Maggianico, l’ “Adorazione dei pastori” in partenza per il restauro
Lo scorso anno l’associazione Giuseppe Bovara aveva proposto alla parrocchia di Maggianico di destinare al restauro della tela secentesca, per un costo preventivato lordo di 12 mila euro, le libere offerte raccolte in occasione di eventi e iniziative culturali.
Vinto il bando di Fondazione Comunitaria del Lecchese (metà dell’importo lordo preventivato), sono seguite alcune iniziative dove sono state raccolte libere offerte, tra cui si ricordano la prima apertura a fine giugno di villa Ponchielli; il cabaret “scapigliato” svoltosi con notevole successo di pubblico a metà luglio a Casa Ghislanzoni; l’apertura autunnale delle ville Gomes e Ponchielli dello scorso 12 ottobre; la castagnata organizzata a Rivabella dagli Alpini di Maggianico e Chiuso; il laboratorio di Caviardage condotto dalla formatrice Paola Rauzi; oltre ad alcune donazioni private.

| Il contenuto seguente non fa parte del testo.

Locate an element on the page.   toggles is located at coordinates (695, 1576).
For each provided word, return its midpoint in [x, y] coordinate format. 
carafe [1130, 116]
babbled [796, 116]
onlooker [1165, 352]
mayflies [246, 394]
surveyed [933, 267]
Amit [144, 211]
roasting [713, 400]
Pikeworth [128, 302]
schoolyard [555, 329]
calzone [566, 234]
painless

Alla fine l’obiettivo è stato raggiunto e il merito va a tutte le persone e le realtà che hanno partecipato alla raccolta fondi, dimostrando il concreto interesse per l’arte e la cultura del nostro territorio: Circolo Fratelli Figini; Gruppo Alpini di Maggianico e Chiuso; i volontari della Comunità Pastorale del Beato Serafino; Spring Run Lecco; Officina Gerenzone aps; Archive’s Heritage; l’Ordine dei Cavalieri di Parte Guelfa; Fondazione Luigi Clerici; alunni e docenti della Scuola Civica di Musica; Comune di Lecco (Assessorato alla Cura della Città e Lavori Pubblici – Assessorato all’Attrattività Territoriale); Luciana Bonaiti Boghi; Silvia Cima; Francesca Torrani Fiocchi; Mara Manfredi Merlini; Mariella Rusconi Ponziani; Gaetana Gatti Santini.
Un grazie speciale, da parte dell’associazione Giuseppe Bovara, alla famiglia Invernizzi, che ha messo generosamente a libera disposizione Casa Ghislanzoni, e a Maria Antonietta Ponchielli, pronipote del Maestro, che ha reso speciali le visite alla villa maggianichese appartenuta alla sua famiglia.
Ottenuto il via libera della Soprintendenza, la tela è rimasta al suo posto fino al chiudersi di gennaio, quando è stato disallestito il presepio che dal periodo natalizio ha rallegrato la cappella cui fa da sfondo la tela. Ecco quindi che, come anticipato, mercoledì scorso la restauratrice Roberta Grazioli ha portato la tela nel suo laboratorio di Bergamo.
Ora comincia l’avventura del restauro: la prima fase sarà quella delle indagini diagnostiche che scioglieranno dubbi, curiosità e dinamiche di intervento sulla tela.
“Questo restauro – concludono dall’associazione Giuseppe Bovara – è frutto della partecipazione di tutta la popolazione, che terremo doverosamente informata dei prossimi passi di intervento, fino al ritorno della tela nella sua collocazione. A tutti, per intanto, rinnoviamo il grazie di tutti gli amanti della storia e dell’arte lecchesi!”.